**RECORDS SHOWN**:
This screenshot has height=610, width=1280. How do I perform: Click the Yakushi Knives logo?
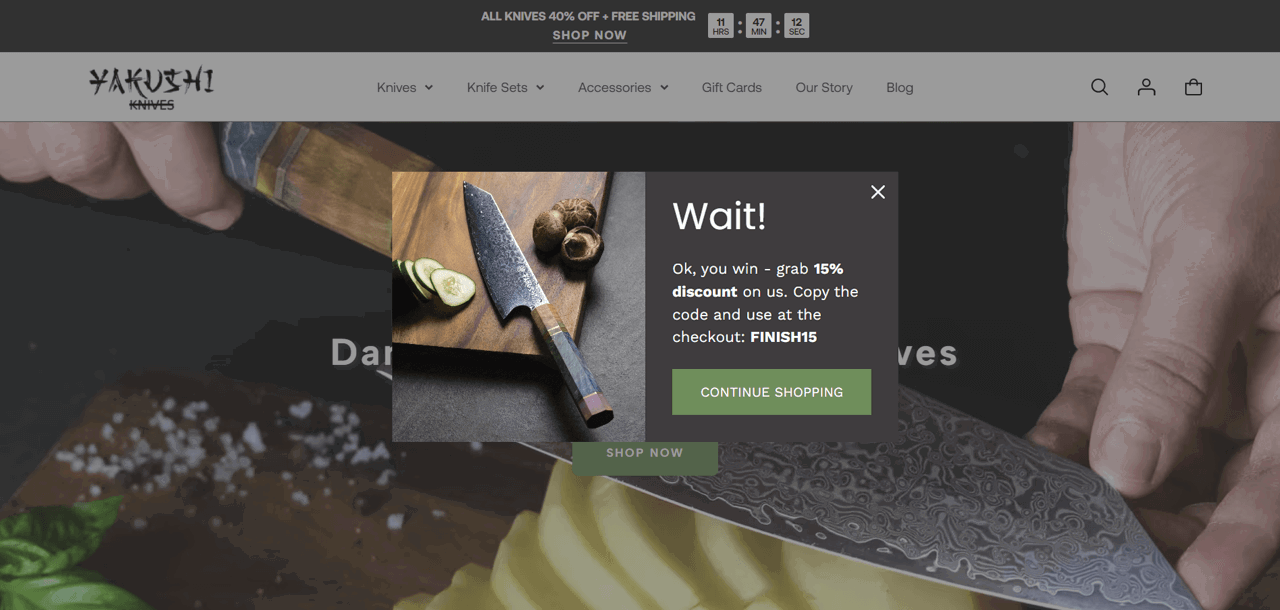point(151,88)
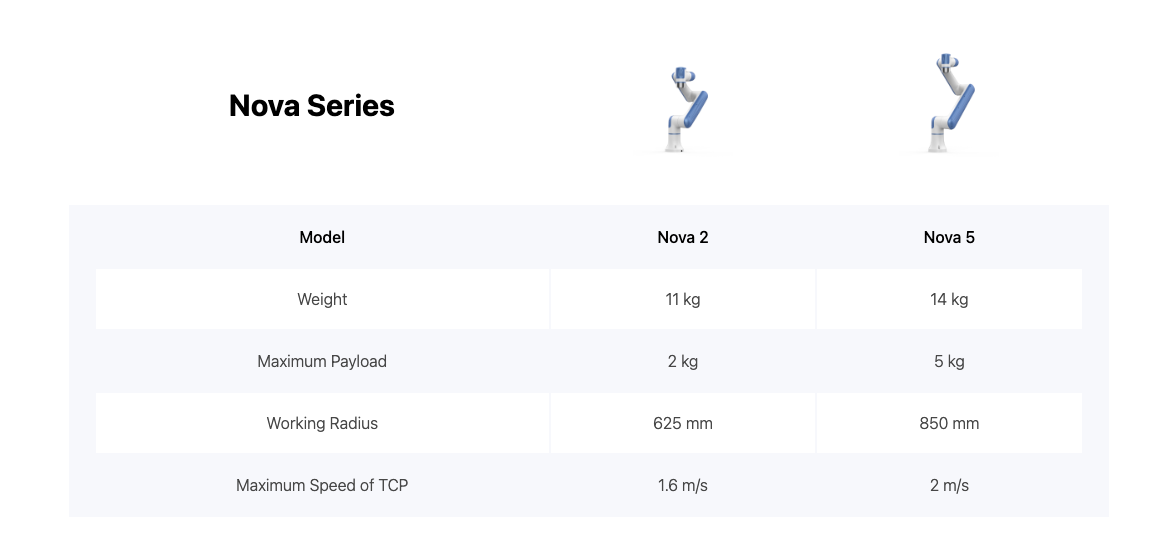Click the 2 kg payload cell
Viewport: 1166px width, 536px height.
pos(683,361)

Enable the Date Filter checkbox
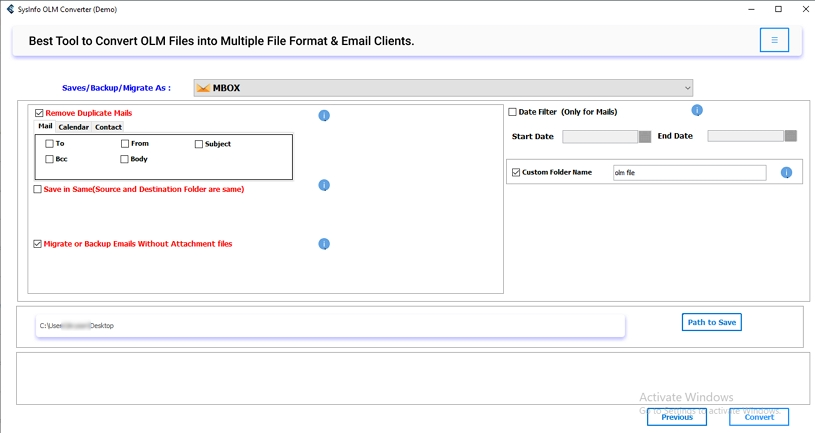[x=513, y=112]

**PROBLEM DESCRIPTION**: When a line carries an image, skip the image and repeat everything else above exactly as written.

**OUTPUT BELOW**:
This screenshot has height=610, width=1280. How do I perform: Click the Yakushi Knives logo?
point(151,88)
Click the 2 kg payload cell
Viewport: 1166px width, 536px height.
pos(683,361)

Enable the Date Filter checkbox
[x=513, y=112]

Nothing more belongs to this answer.